Выбрать главу

— Zieutez-moi ça, demandait-il, et n’rigolez pas ! Moi, j’vous dis qu’c’est grave, c’qui s’passe là-haut, c’est pas seul’ment la rousse qui opère, c’est bien mieux qu’ça, c’est les bandes qui s’foutent une peignée !

Juve, à ce moment, ne comprenait pas. Sa surprise cependant n’allait pas être longue. Le chef des Grouilleurs, en effet, le vieillard à barbe blanche, qui avait entretenu Juve, se précipitait vers son compagnon :

— De quoi ? demandait-il. Qu’est-ce que tu jactes ?

L’autre se troublait. On semblait, parmi les Grouilleurs, nourrir un grand respect pour le chef. Nul ne lui adressait la parole, tous baissaient la voix lorsqu’il les considérait.

— Chef ! répondit l’enfant, c’est pas les cognes qui sont là-haut. Et la meilleure preuve, c’est que voilà là balle qui a étoilé not’porte ! Sûrement qu’elle n’a pas été tirée par le rigolo d’un flic, elle vient de la Ruisselance…

Juve, à ce moment, frémissait.

Ce que disait le gamin était fort compréhensible pour lui.

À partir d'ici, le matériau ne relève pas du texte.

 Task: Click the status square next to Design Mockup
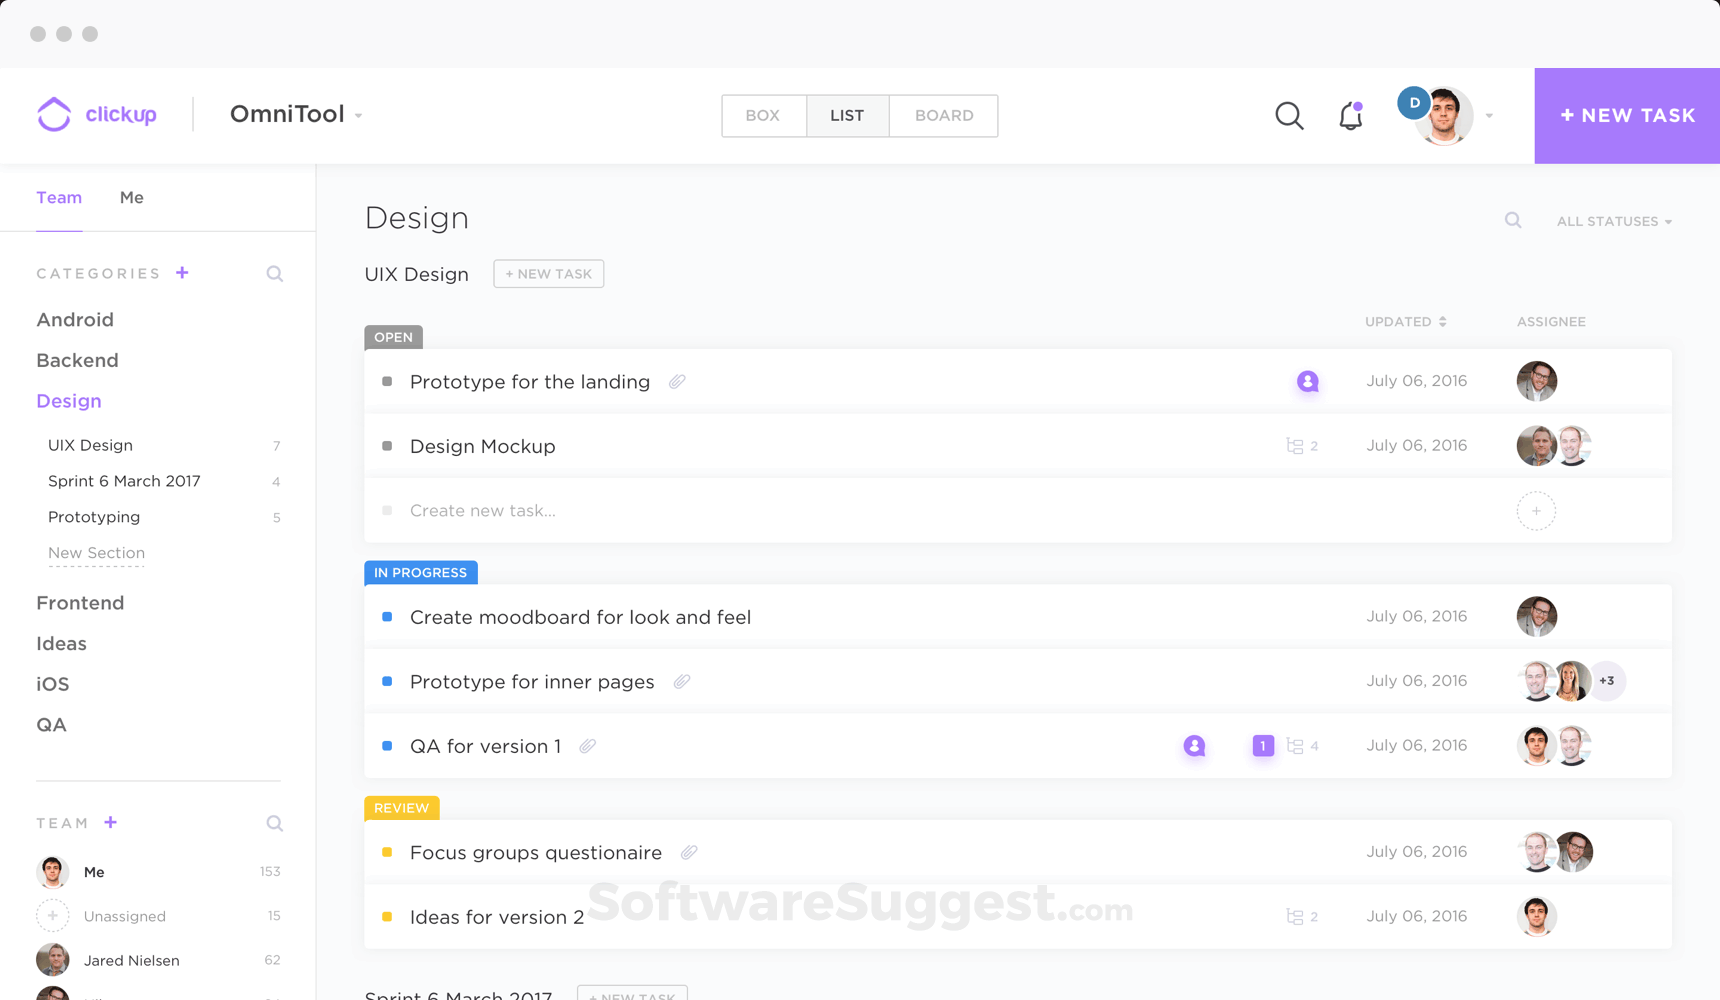point(386,446)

Il n’ignorait pas en effet que les apaches, les misérables qui considèrent Paris comme une forêt et vivent au milieu des foules une existence de sauvage, faisant le coup de feu, jouant du couteau, traitant tout passant attardé comme un gibier ou une proie, éprouvent quelque difficulté à se procurer sans attirer l’attention des cartouches et des munitions.

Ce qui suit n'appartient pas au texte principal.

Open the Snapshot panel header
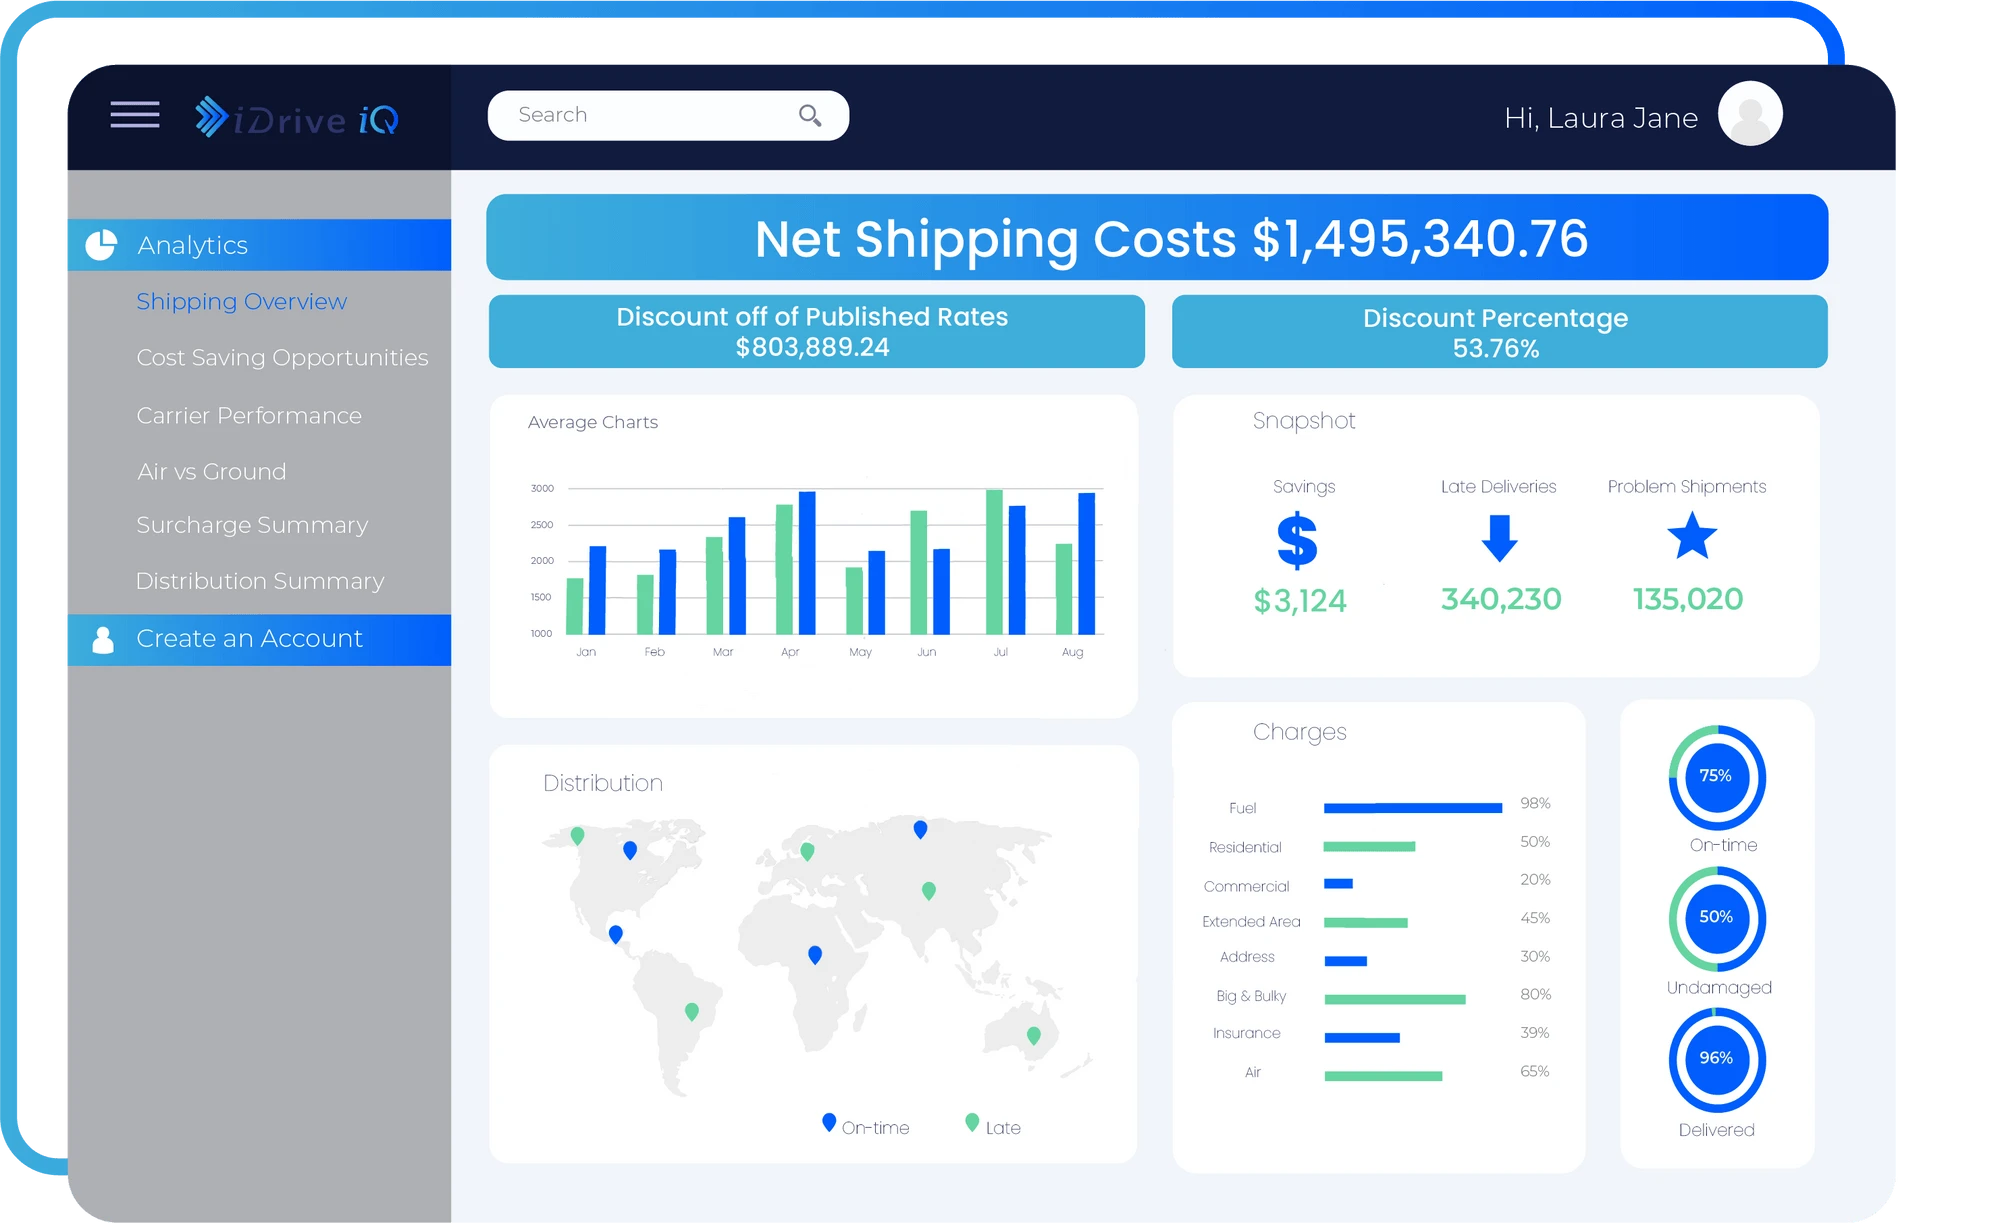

Juve, maintes fois, avait soupçonné qu’il existait au cœur même de Paris, peut-être, en quelque coin que nul policier n’avait découvert, une véritable fabrique de cartouches. Elle s’appelait la Ruisselance… Il le savait, ou pensait le savoir par le bavardage d’un homme arrêté certain jour à la préfecture. La Ruisselance devait être une entreprise formidable et Juve n’ignorait pas que ses projectiles avaient une marque spéciale, une composition particulière, qui les rendait facilement reconnaissables.

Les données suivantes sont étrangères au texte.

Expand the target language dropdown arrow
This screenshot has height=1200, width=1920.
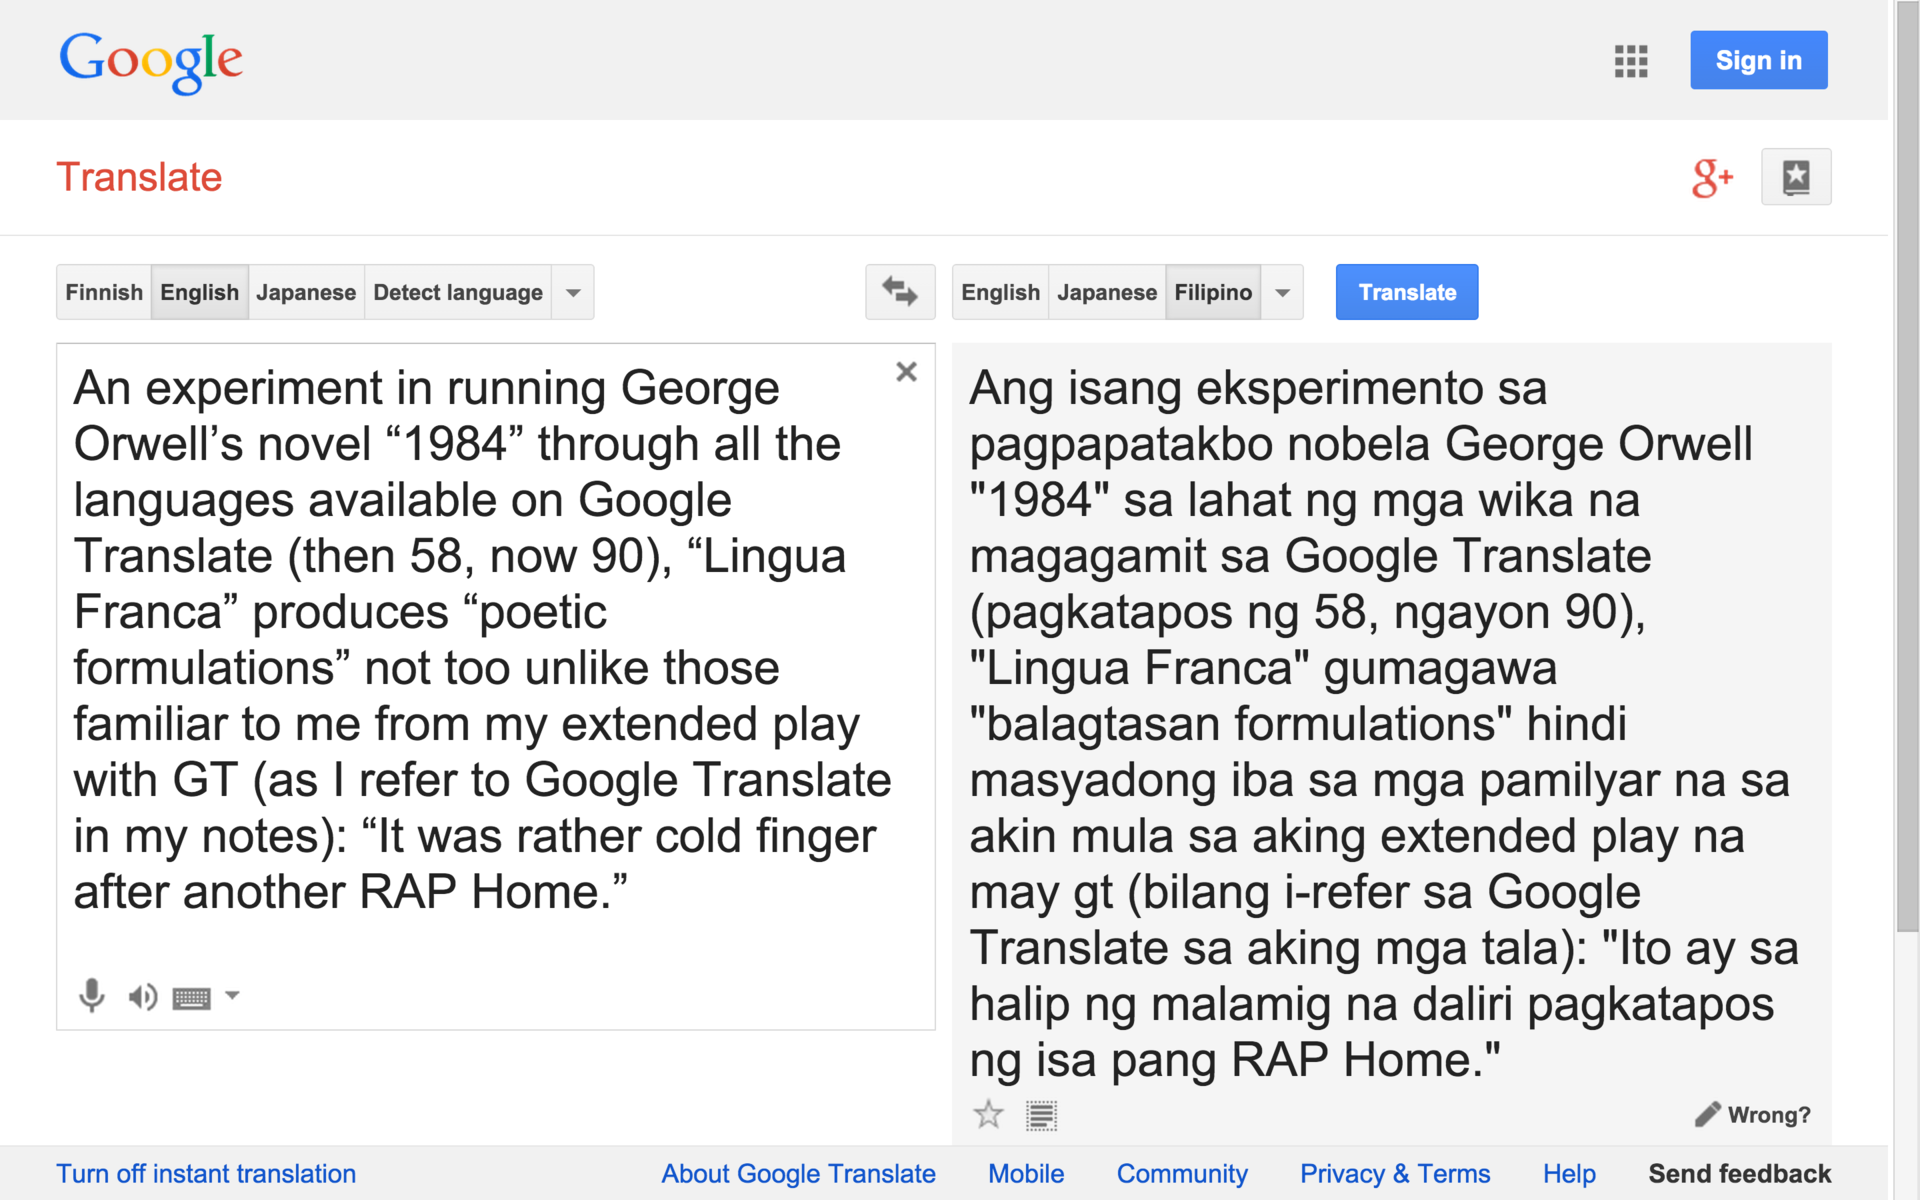click(1282, 293)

C’était même en raison des différences notables entre les projectiles que bien souvent Juve avait pu conclure :

— Tel coup de feu a été tiré par un malfaiteur… Tel coup de feu a été tiré par un policier…

Quoi qu’il en fût, cependant, la déclaration du Grouilleur soulevait un vif intérêt parmi ses compagnons. Le chef avait pris à son tour la balle retrouvée qui s’était écrasée contre une pierre de la redoute et l’examinait avec attention.

— C’est juste, disait-il. Ce pruneau-là vient de la Ruisselance, c’est pas les flics qui l’ont tiré…

Mais le chef ajoutait :

— Cela ne prouve pas grand-chose, cependant ! Il y avait peut-être un copain qui était parmi les frères de la berge ! Rien ne prouve que ce ne soit pas lui qui ait fait feu !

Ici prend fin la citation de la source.